You can create a page to serve especially for verification, or you can put it into your site's footer, or into a social media icon.
Here's a simple example of a page exclusively serving as a verification point:
<a rel="me" href="https://mastodon.example.com/@tux">Mastodon</a>
You don't have to create a whole page for your verification, though. You can just paste the verification link into the footer of your site, or somewhere on the index page.
3. Add the verification URL to Mastodon
Once your page is live, copy its web address from your web browser's URL bar. For example, the sample page I created is located at
In your browser, return to the Edit Profile screen of Mastodon. Locate the Profile Metadata section, and type
Website into the Label field and then paste the URL of your verification post in the Content field.

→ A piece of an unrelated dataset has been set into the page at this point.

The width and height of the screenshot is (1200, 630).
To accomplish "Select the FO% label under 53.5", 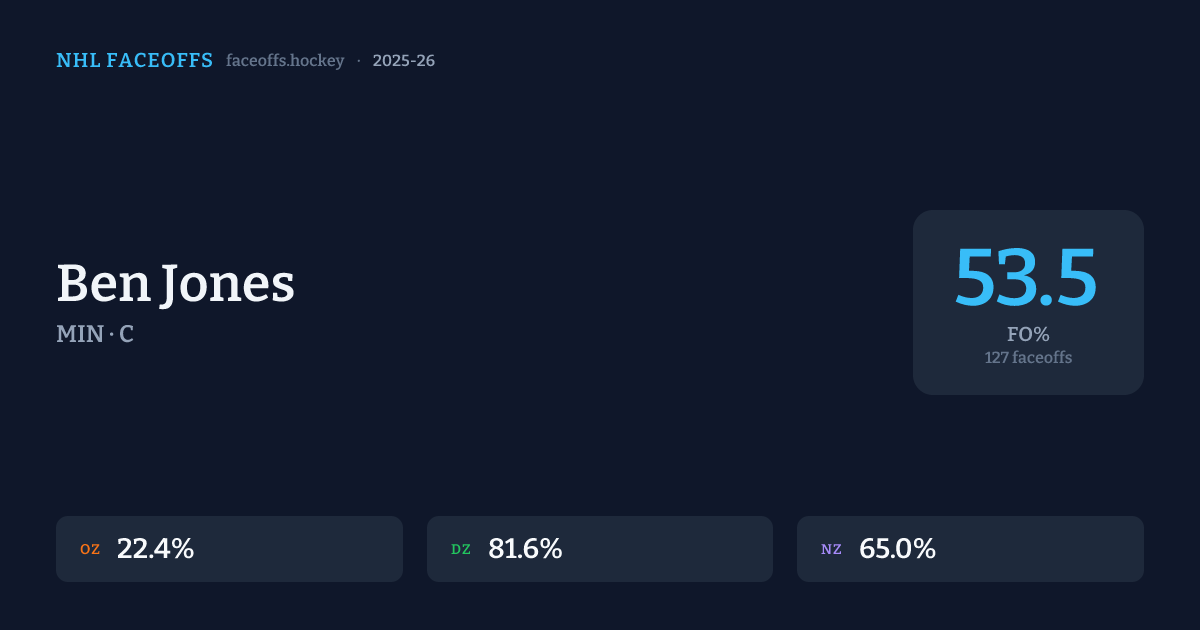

Click the Save Changes button and return to your profile page to see your newly verified status.
On some Mastodon servers, it seems that verification may take an hour or so to resolve, but on two of the three I've tested, the green checkmark appeared immediately after saving.
Verified on Mastodon
A green checkmark on Mastodon indicates proof that the same person controlling your Mastodon account also controls your website. If there are people in your life who know your website and trust that it's yours, then verifying that you've been able to link back to your Mastodon profile is proof that you have control over both platforms. And ultimately, that's as good as identification gets on the Internet.
A blue checkmark might look and feel official, but identification like that is designed to be artificially scarce and yet only cursory. Mastodon acknowledges this, and provides a verification option for every user. With nothing but a website and a Mastodon account, you can self-verify to your followers, demonstrating that the same person (you) posting content online is the same person active on an exciting open source social media.